Battlepanda: Should I be a supply-sider?

Battlepanda

Always trying to figure things out with the minimum of bullshit and the maximum of belligerence.

Monday, April 02, 2007

Should I be a supply-sider?

Tyler Cowen must feel the need to win back the libertarian fundamentalist crowd he lost with his podcast on positive liberty. I'm not sure how else to explain this disingenuous bit of economic sleight-of-hand, arguing that the left should embrace supply-side economics.

OK, to oversimplifiy the numbers just a bit, rich people earn -- at least -- six to seven times more on their money than do poor people. Many of the poor earn negative rates of return.

The contemporary left often seeks to remedy this unfairness, but in the meantime it is true true true. Right?

So for each extra dollar we leave with rich people, the economy earns six or seven times more in net terms -- at least -- than if that dollar had been given to the poor.

"The rich people's economy" doubles in size about every ten years or so. "The poor people's economy" doubles in size about every sixty years or so, at best. After sixty years have passed, "the rich people's economy" has done at least six times better, relative to its original starting point.

Now trickle-down effects from rich people are possibly quite slight. If a rich person creates a dollar's worth of investment, the consumer surplus and wage-boosting effects from those investments won't be more than 25 cents on the dollar, right? That means poor people get...

Well, it depends upon your assumptions. But how do you feel about this claim?

"I favor redistribution from the rich to the poor. It will make the poor better off for a few decades, but no more. After that point, the poor are worse off, forever, and by more each year."

Um...oops.

The more you emphasize the unfair differences between the capabilities of the rich and the poor, the more easily you fall into this trap. Redistribution is good for the poor only in the short run, and we haven't even considered the traditional negative incentive effects on the rich.

Supply-side economics doesn't have to be about assuming unrealistically large elasticities of substitution on the part of the wealthy. The real supply side story is about how different social classes use resources in different ways and to achieve different rates of return.

Right?

I'm pretty sure that Prof. Cowen is being disingenuous here, because the logic of the argument leads to the conclusion that ideal tax policy is regressive, and Prof. Cowen is on the record as saying that tax policy should be "mildly progressive".

Where does the argument, sincere or not, go wrong? The problem is the leap it makes from "The rich get six times the return the poor get on their average investment dollar" to "The rich get six times the return the poor get on their marginal investment dollar".

If the government takes $1000 from a rich person and gives it to a poor person, what will the rich person cut back on, and what will the poor person spend it on? If, as the rhetoric of the right would have it, the rich person will cut back on his job-creating investments, and the poor person will blow it on a crack binge, then obviously the transfer was not a utility-increasing one. If, on the other hand, the rich person forgoes the purchase of a diamond-studded monocle, and the poor person takes a couple of classes at a community college, increasing his lifetime earning power by more than $1000, then the transfer was a good one from a utilitarian standpoint.
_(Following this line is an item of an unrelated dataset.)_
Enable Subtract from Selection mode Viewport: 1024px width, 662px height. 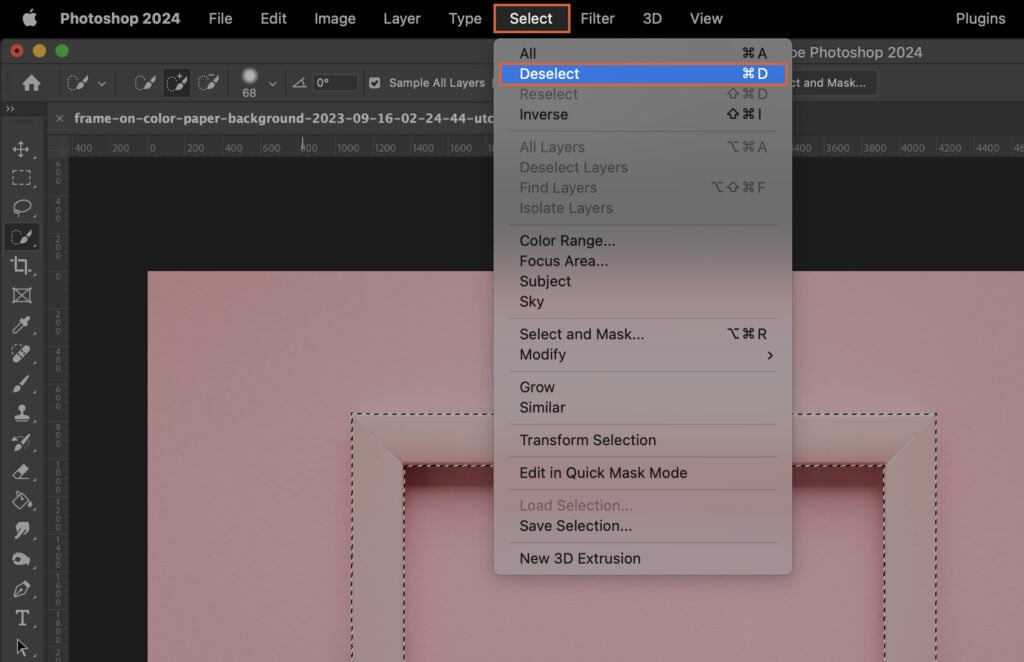point(208,83)
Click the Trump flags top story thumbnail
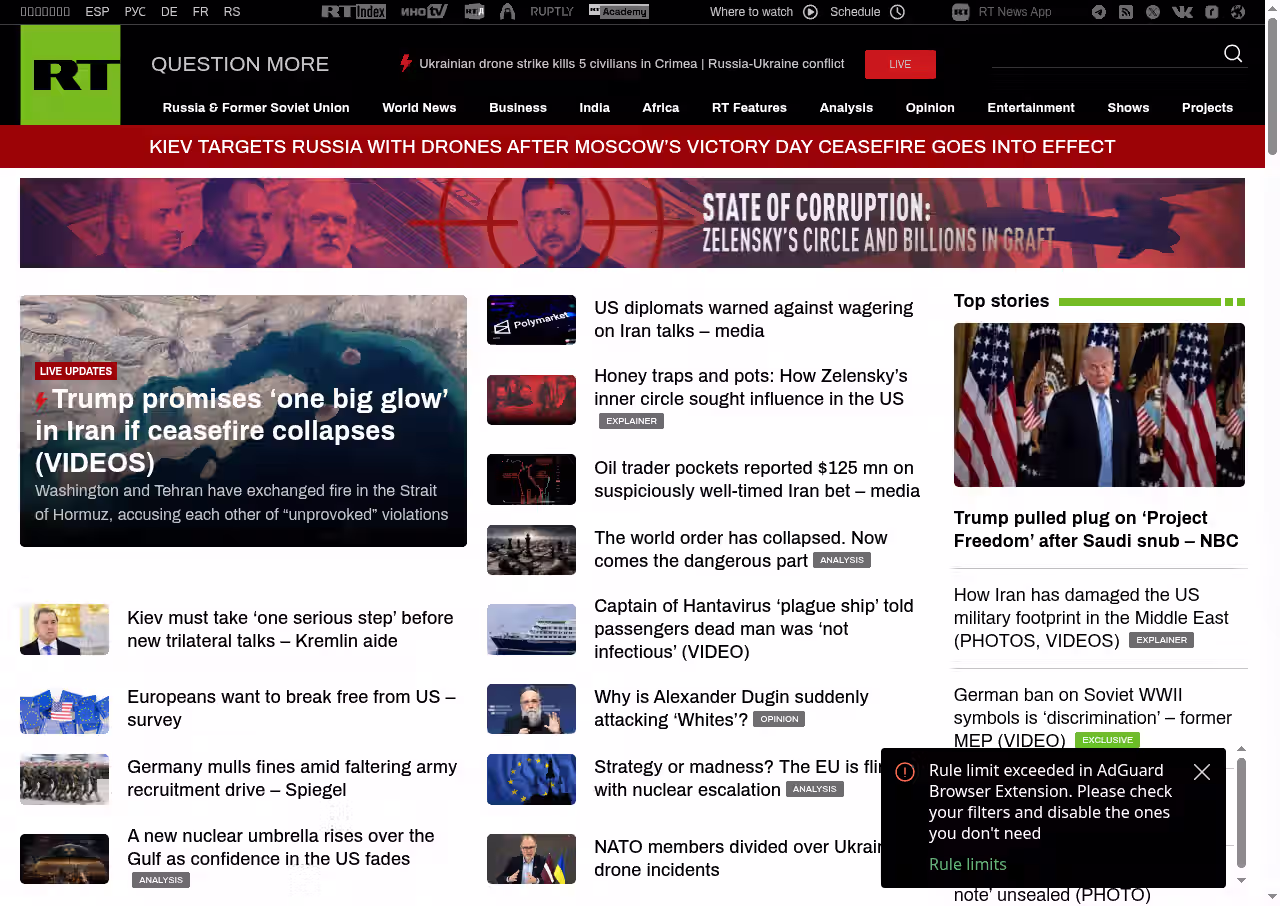This screenshot has width=1280, height=906. 1099,405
The argument overlooks the fact that for people toward the bottom of the income distribution, the return on investment in human capital, whether their own or that of their children, greatly outstrips the return on any other investment, even by the rich.

Would the poor beneficiaries of income redistribution invest their gains better than the rich would? It's an empirical problem, beyond the scope of armchair economics. If Prof. Cowen has any evidence other than ass-numbers, he certainly didn't present it in this post.